• **WHAT IS ASKED**:
[1] In the book summary, how long had Guy Montag been a fireman?
[2] Copy the listing lines starting at "Image resolution: width=96, height=440." and ending at "Acceptera alla cookies (52, 87)", swapping "Locate" for "Find" and leaving everything else unchanged.

• **PASSAGE SHOWN**:
________________
ISBN-13: 9781451673319


Summary
First published in 1953, Fahrenheit 451 is a classic novel set in the future when books forbidden by a totalitarian regime are burned. The hero, a book burner, suddenly discovers that books are flesh and blood ideas that cry out silently when put to the torch.

Guy Montag was a fireman whose job it was to start fires.... The system was simple. Everyone understood it. Books were for burning...along with the houses in which they were hidden.

Guy Montag enjoyed his job. He had been a fireman for ten years, and he had never questioned the pleasure of the midnight runs nor the joy of watching pages consumed by flames...never questioned anything until he met a seventeen-year-old girl who told him of a past when people were not afraid.

Then he met a professor who told him of a future in which people could think...and Guy Montag suddenly realized what he had to do!  (From the publisher.)


Author Bio
Aka—Leonard Douglas, William Elliott, Douglas Spaulding, Leonard Spaulding
Birth—August 22, 1920
Where—Waukegan, Illinois USA
Death—June 5, 2012
Where—Los Angeles, California
Education—schools in Waukega and Los Angeles
Awards—(see below)


Ray Bradbury was one of those rare individuals whose writing changed the way people think. His more than 500 published works—short stories, novels, plays, screenplays, television scripts, and verse—exemplify the American imagination at its most creative.

Once read, his words are never forgotten. His best-known and most beloved books—The Martian Chronicles, The Illustrated Man, Fahrenheit 451, and Something Wicked This Way Comes—are masterworks that readers carry with them over a lifetime. His timeless, constant appeal to audiences young and old has proven him to be one of the truly classic authors of the 20th Century—and the 21st.

Ray Bradbury's work has been included in several Best American Short Story collections. He won countless awards and honors for his work (see below).
________________
• **DATA SHOWN**:
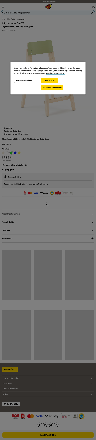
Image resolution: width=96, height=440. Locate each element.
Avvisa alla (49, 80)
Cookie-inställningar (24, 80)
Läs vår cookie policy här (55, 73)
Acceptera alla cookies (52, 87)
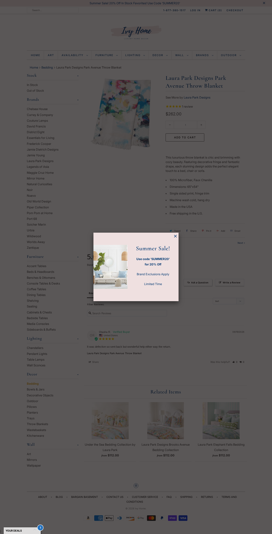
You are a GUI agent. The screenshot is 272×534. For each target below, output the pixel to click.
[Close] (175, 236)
________________
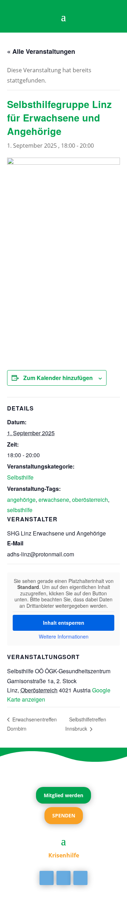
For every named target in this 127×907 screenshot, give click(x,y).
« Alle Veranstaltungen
________________
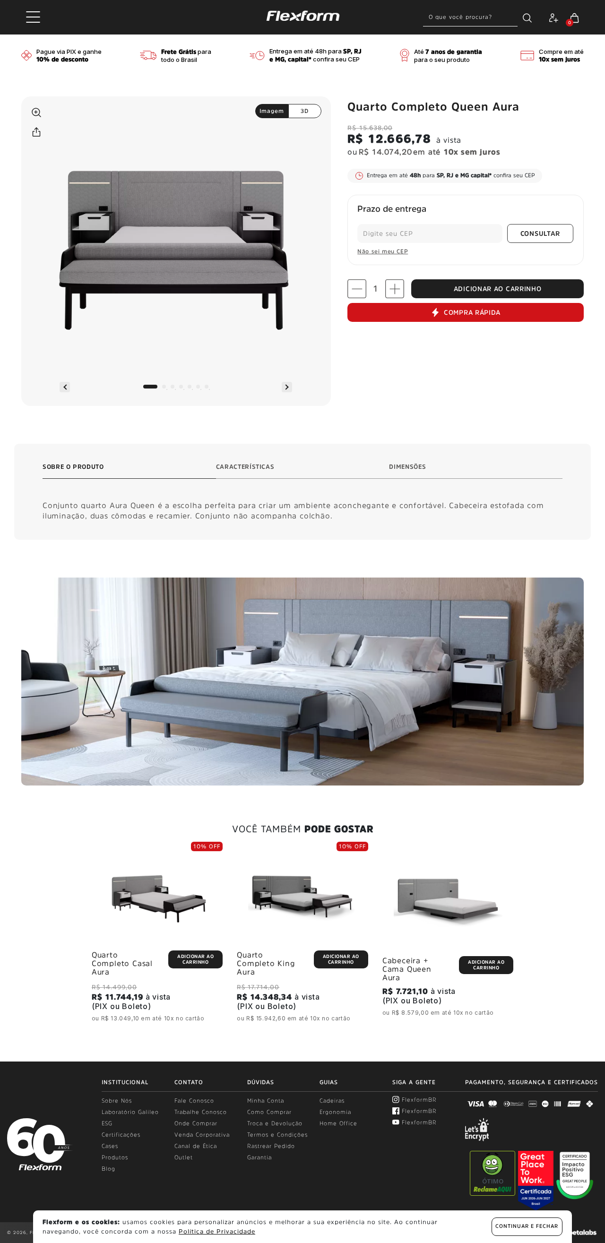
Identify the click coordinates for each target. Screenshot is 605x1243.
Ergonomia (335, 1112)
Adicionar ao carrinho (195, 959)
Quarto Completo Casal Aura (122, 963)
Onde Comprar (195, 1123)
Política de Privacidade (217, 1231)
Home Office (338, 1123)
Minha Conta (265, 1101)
________________
• **ANSWERS TO THE TASKS**:
[1] Ten years.

[2]
Image resolution: width=96, height=440. Find each element.
Avvisa alla (49, 80)
Cookie-inställningar (24, 80)
Läs vår cookie policy här (55, 73)
Acceptera alla cookies (52, 87)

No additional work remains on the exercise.